On October 13th the OEB announced new rates to commence on November 1st 2020. 

TOU rates would increase as follows:

Off peak increases from   10.1 to 10.5 cents/kWh or 4.0%

Mid-peak increases from 14.4 to 15.0 cents/kWh or 4.2%

Peak         increases from 20.8 to 21.7 cents/kWh or 4.3%

Tiered prices would also increase as follows:

Tier 1 up to 1,000 kWh/month       from 11.9 to 12.6 cents/kWh or 5.9%

Tier 2 in access 1,000 kWh/month from 13.9 to 14.6 cents/kWh or 5.0%

The OEB also noted two additional changes being introduced with the new rates:

RPP customers would automatically default to TOU rates on their utilities first billing cycle after November 1st. However TOU customers are allowed to chose Tiered Pricing if they make a formal declaration to their local utility; the rate changeover to take effect on the first billing cycle 10 business days after receipt of the declaration.

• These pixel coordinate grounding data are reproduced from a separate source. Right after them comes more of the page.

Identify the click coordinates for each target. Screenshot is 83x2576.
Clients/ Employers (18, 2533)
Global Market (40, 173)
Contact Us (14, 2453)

The OER will also increase from 31.8% to 33.2% of the Total Electricity Charge before HST starting November 1st as well.

The sum impact on consumers will vary depending on their monthly consumption, the rate chosen, and for those using TOU rates when they consume their power. The OEB estimates that for a typical consumer using 700 kWh per month of electricity their power cost will increase by $2.24 or 1.97% monthly.

 Cost Impacts 

Chart 1: Annual Electricity Consumption vs Cost

I continue to track our power costs and consumption and then calculate the effective price of power being charged. While these are unique to our experience it is nevertheless a simple method of understanding how all the changes are impacting us.

Chart 1 shows that we have continued to reduce our annual power consumption and cost for electricity through 2020 (as previously noted in prior blogs I use a September through August annual cycle). So from September 19th 2019 through August 20th 2020 as billed by my utility Alectra Utilities, our annual consumption declined by 909 kWh or 9.5% while our cost dropped by $63 or 4.8%.

Our annual consumption of power peaked in 2011 at 21,263 kWh and cost of power a year later at $2,597. Since 2003 we have decreased consumption by 12,280 kWh or 58.7% (3.5% pa). Our cost has also declined by $628 or 33.3% (2.0% pa). 

Chart 2: Effect Cost of Power 2003 - 2020

Chart 2 is a calculation of what our effective cost of power is by dividing our annual cost by the power consumed. Our effective price peaked in 2016 and began to fall as the Liberals started to enact measures to lower the price. The Conservatives took over and really own the results from 2018 onward.

Our effective rate increased by 2.22% in 2019 and a significant 5.07% in 2020 despite the emergency relief rates enacted by the government. If not for our continued diligence in conservation our costs of power would have surely increased.

Chart 3 Effective Power Cost by Billing Cycle

Chart 3 provides a little more insight as to how our effective rate jumped around in the last year. The November 1st 2019 new TOU prices caused a significant increase until the first emergency rate came into effect in March. The second spike occurred during the summer after the the 12.8 cent/kWh fixed price was enacted and we had an exceptionally hot summer with greater consumption.

After more than two full years of governing by the Conservatives, there has been no reduction in power rates and in fact power prices continue to rise faster than inflation.

Once again the graph shows that under the Ford government our power prices continue to rise faster than inflation and only due to a concerted effort to lower consumption have we managed to keep our cost of power lower each year.

As a footnote our September effective price has jumped again to 14.7 cent/kWh and October to 16.3 as a result of lower consumption.

This is the perverse nature of the system - the less you consume the higher your effective rate.

 I am in the process of evaluating the choices consumers face on November 1st. I have already declared our intent to change to tiered rates for the winter at least as we consume less than 1,000 kWh per month and we don't use enough of our power at the off peak price to make up for the overall lower tier 1 rate.